Both production compose files pull prebuilt images from GitHub Container Registry:

  • ghcr.io/danohn/weave-frontend:${WEAVE_VERSION}
  • ghcr.io/danohn/weave-controller:${WEAVE_VERSION}

Copy .env.example to .env and fill in your values:

cp .env.example .env

Option A: Existing Traefik

docker compose pull
docker compose up -d

Set TRAEFIK_NETWORK to the Docker network your Traefik container is on.

Option B: Bundled Traefik

docker compose -f docker-compose.with-traefik.yml pull
docker compose -f docker-compose.with-traefik.yml up -d

Traefik starts as part of the stack and listens on port 80. Point DNS at the Docker host. Add a TLS certificate resolver to the Traefik service if you need HTTPS.

Local Docker builds

If you want to run the stack from local source instead of GHCR images, add the development override:

docker compose -f docker-compose.yml -f docker-compose.dev.yml up -d --build

For the bundled Traefik stack:

docker compose -f docker-compose.with-traefik.yml -f docker-compose.dev.yml up -d --build

Configuration

.env (Docker)

Variable Required Description
WEAVE_DOMAIN Yes Domain Traefik routes to the dashboard and API
WEAVE_VERSION No GHCR image tag to deploy (default: current release tag, e.g. v0.2.2)
SESSION_SECRET Yes Secret key for signing sessions
SESSION_COOKIE_SECURE No Force Secure session cookies on/off (auto-enables when WEAVE_DOMAIN is set)
OIDC_ISSUER Yes OIDC provider issuer URL
OIDC_CLIENT_ID Yes OIDC client ID
OIDC_CLIENT_SECRET Yes OIDC client secret
ADMIN_TOKEN No Bearer token for agent-facing admin endpoints
TRAEFIK_NETWORK Existing Traefik only Docker network shared with your Traefik container
TRAEFIK_MIDDLEWARE No Traefik middleware chain for API routes
TRAEFIK_MIDDLEWARE_UI No Traefik middleware chain for the dashboard (falls back to TRAEFIK_MIDDLEWARE)
VPN_SUBNET No Overlay subnet (default: 10.0.0.0/24)
OIDC_REDIRECT_URI No Override the OIDC callback URL (auto-derived from WEAVE_DOMAIN if unset)
OIDC_ADMIN_GROUP No OIDC group required for admin access

Controller settings

Variable Default Description
DATABASE_URL sqlite+aiosqlite:///./weave.db SQLAlchemy async DB URL
STALE_THRESHOLD_SECONDS 75 Seconds without a heartbeat before a node goes OFFLINE
STALE_CHECK_INTERVAL 15 How often the expiry sweep runs
REQUIRE_PREAUTH true Reject registrations without a valid claim token

To use PostgreSQL: set DATABASE_URL=postgresql+asyncpg://user:pass@host:5432/db and run uv add asyncpg in controller/.

Running tests

cd controller
uv sync --group dev
./.venv/bin/pytest -v

Run lint and formatting checks:

./.venv/bin/pre-commit run --all-files

Agent package releases

The edge agent is published to PyPI as weave-agent, while the installed CLI remains weave.
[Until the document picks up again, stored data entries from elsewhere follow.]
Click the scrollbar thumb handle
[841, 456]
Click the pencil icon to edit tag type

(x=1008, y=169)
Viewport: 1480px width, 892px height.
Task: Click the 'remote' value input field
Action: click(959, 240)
Install the latest published agent:

uv tool install weave-agent

Upgrade an installed agent:

uv tool upgrade weave-agent

Install the repo release tooling once from the repository root:

uv sync --group dev

Version bumps and release tags are then managed from the repository root:

uv run bump-my-version bump patch

That updates the shared repo release version, creates a release commit, and tags it as vX.Y.Z. Pushing the tag triggers the GitHub Actions workflows that publish weave-agent, publish the Docker images, and create the GitHub release automatically.

Installing an edge node

Generate a bootstrap claim from the controller:

curl -s -X POST https://<WEAVE_DOMAIN>/api/v1/auth/claims \
  -H "Authorization: Bearer $ADMIN_TOKEN" \
  -H "Content-Type: application/json" \
  -d '{"device_id": "sdn-3", "expected_name": "sdn-3"}'
# {"id": "...", "token": "abc123...", ...}

Then on the new node (as root):

REF=v0.2.2
curl -fsSL "https://raw.githubusercontent.com/danohn/weave/${REF}/agent/install.sh" \
  | bash -s -- \
      --controller-url https://<WEAVE_DOMAIN> \
      --node-name <name> \
      --claim-token <token>

That stable path installs weave-agent from PyPI. For development or testing against a Git ref, add:

--install-source github --repo-ref "${REF}"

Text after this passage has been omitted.